##### Page #####

Top government officials, including President Jacob Zuma, misconstrued data on public order policing before Parliament, according to a University of Johannesburg (UJ) report released on Wednesday.
The longer UJ researchers worked on the report, the “more it became clear that senior South African Police Services [SAPS] officials and government ministers misconstrued IRIS data and in consequence misled Parliament and the public”.
“This is significant because their interpretations were central to motivations for a massive increase in expenditure on public order policing,” the report states.
IRIS is the police’s incident registration system, according to which there were 156 230 crowd incidents between 1997 and 2013.
The research was produced by the UJ Social Change Research Unit’s Professor Peter Alexander, Dr Carin Runciman, and Boitumelo Maruping.
The crowd incidents are broken down into “peaceful” and “unrest”. Peaceful ones made up around 90% of all incidents recorded, and unrest cases the remaining 10%.
Alexander said crowd incidents were not necessarily protests. A high proportion of the incidents were recreational, cultural, or religious events.
The way “peaceful” and “unrest” were defined was primarily determined by the character of police intervention, and unrest should not be equated with violence.

##### Material #####

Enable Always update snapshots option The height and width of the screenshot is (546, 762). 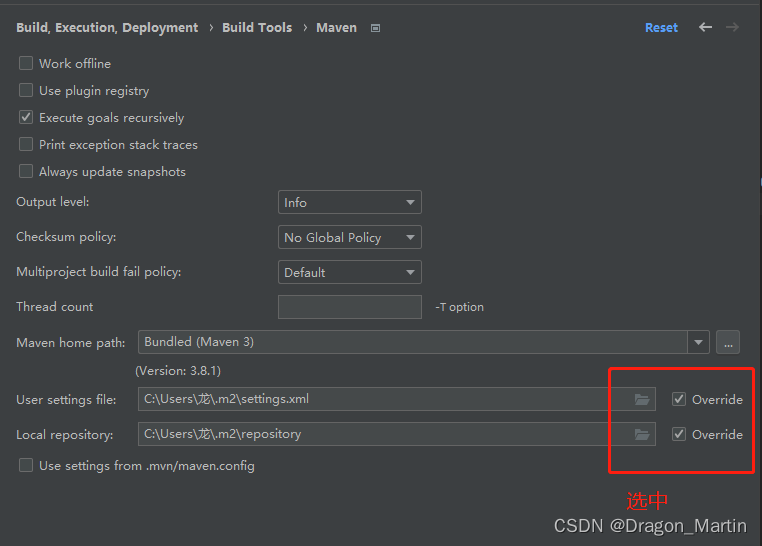[x=26, y=171]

#####

## Set of tasks
1/ Name everyone the article on public order policing credits with producing the UJ research.
2/ Please carry on the article on public order policing from its final sentence.

## Answer set
1/ Professor Peter Alexander, Dr Carin Runciman, and Boitumelo Maruping

2/
In the report, three examples are cited where IRIS statistics were misused. One was on September 3 last year, when national police commissioner Riah Phiyega and Lieutenant General Elias Mawela, the divisional commissioner for public order policing, briefed Parliament’s portfolio committee.
‘Only 54% of protests were violent’
During his presentation, Mawela said: “Violent protest action escalated from 1 266 in 2011/12, and then in 2012/13 it is 1 882, and in the last financial year [2013/14] it escalated to 1 907.”
“Here there is a conflation between ‘unrest-related incidents’ and ‘violent protests’, which are not the same,” Alexander said, reading from the report.
“From our analyses we have demonstrated that not all incidents classified as unrest are violent. In analysis conducted for a forthcoming research report on protests, we found only 54% of protests sampled were violent.”
He said Phiyega told the committee that to deal with the “increasing and continual violent protest actions”, police needed an extra R3.3bn per year for public order policing.
“Misrepresentation of numbers was central to justifying massively increased spending,” Alexander said.
Another example arose from Zuma’s state of the nation address to Parliament on February 12 this year.
“We are a democratic state and recognise the community’s right to protest. We however appeal that these protests should be within the ambit of the law and must be peaceful as stated in the Constitution.
“The police successfully brought under control 13 575 recorded public order incidents, comprising 1 907 unrest-related incidents and 11 668 peaceful incidents,” Zuma said.
Alexander said the president moved from “protests” to “incidents” without indicating that these were different.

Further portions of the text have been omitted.